COACCI (Coaci)
Famiglia di argentieri di origine marchigiana, attivi fra il XVIII e XIX sec. Di essi Vincenzo, figlio di Giovanni Battista, nacque a Montalboddo (oggi Ostra, in provincia di Ancona) nel 1756; si trasferì giovanissimo a Roma, e qui portò a compimento il proprio apprendistato presso la bottega di Luigi Valadier.

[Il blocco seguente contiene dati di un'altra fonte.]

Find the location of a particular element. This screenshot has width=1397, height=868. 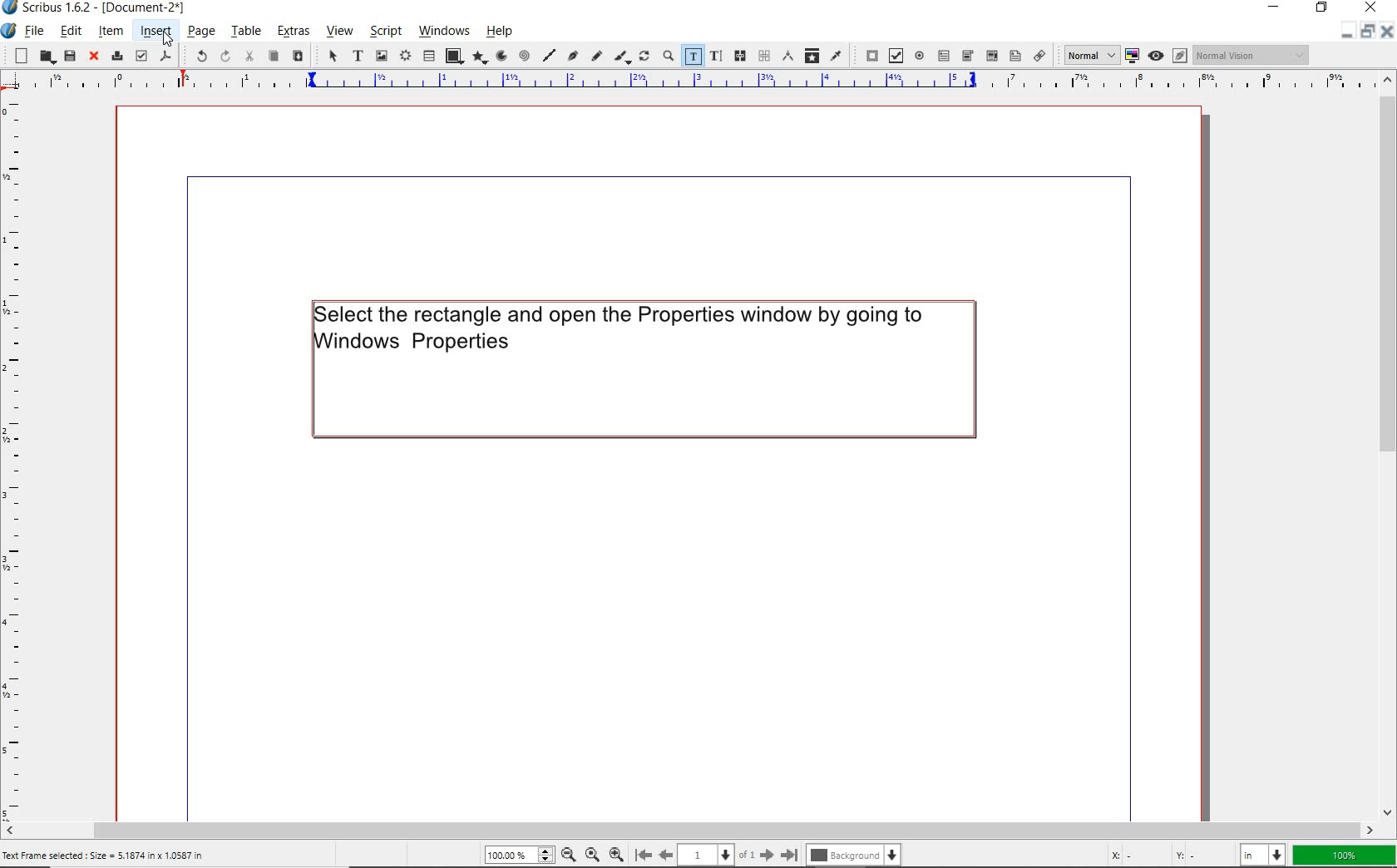

open is located at coordinates (45, 56).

È in quest'ambiente, già orientato verso l'abbandono del gusto decorativo "alla bernina" per una concezione più razionale e lineare della forma, che Vincenzo configura il proprio stile, proseguendo gli insegnamenti di Luigi Valadier e sviluppandone gli stimoli tendenti all'astrazione classicista, parallelamente alle giovanili esperienze di argentiere di Giuseppe Valadier. Ma queste istanze, ormai definibili "neoclassiche", sono costantemente accordate con un'eleganza formale e una fluidità della luce tra le superfici variamente vibrate dal decoro che rivelano l'attenzione per l'ambiente dei Belli, soprattutto intorno all'attività di Vincenzo (I), che è l'interprete dalla mano più sciolta e leggera della raffinata sensibilità settecentesca dell'ornato.Dal 1782 Vincenzo risulta argentiere autonomo presso il "cantone del Governo Vecchio" con bottega propria cui dapprima l'Università degli orefici si oppose, ma che in seguito gli riconobbe anche in considerazione dell'avvenuto matrimonio con la figlia di un neofita. Alla morte di Luigi Valadier, suicidatosi nel settembre 1785, gli successe nell'esecuzione delle commissioni più rilevanti. È probabilmente in questo momento (1786) che Vincenzo ottenne il massimo di notorietà, giungendo a gravitare nell'area del marchese Hercolani, di cui divenne il fornitore stabile, al punto da cambiare quartiere e passare dalla parrocchia di S. Stefano in Piscinula a quella di S. Marco - dove la famiglia continuò ad essere documentata ancora dopo la sua morte -, aprendo bottega nei pressi del palazzo abitato dagli Hercolani. Morì a Roma nel 1794.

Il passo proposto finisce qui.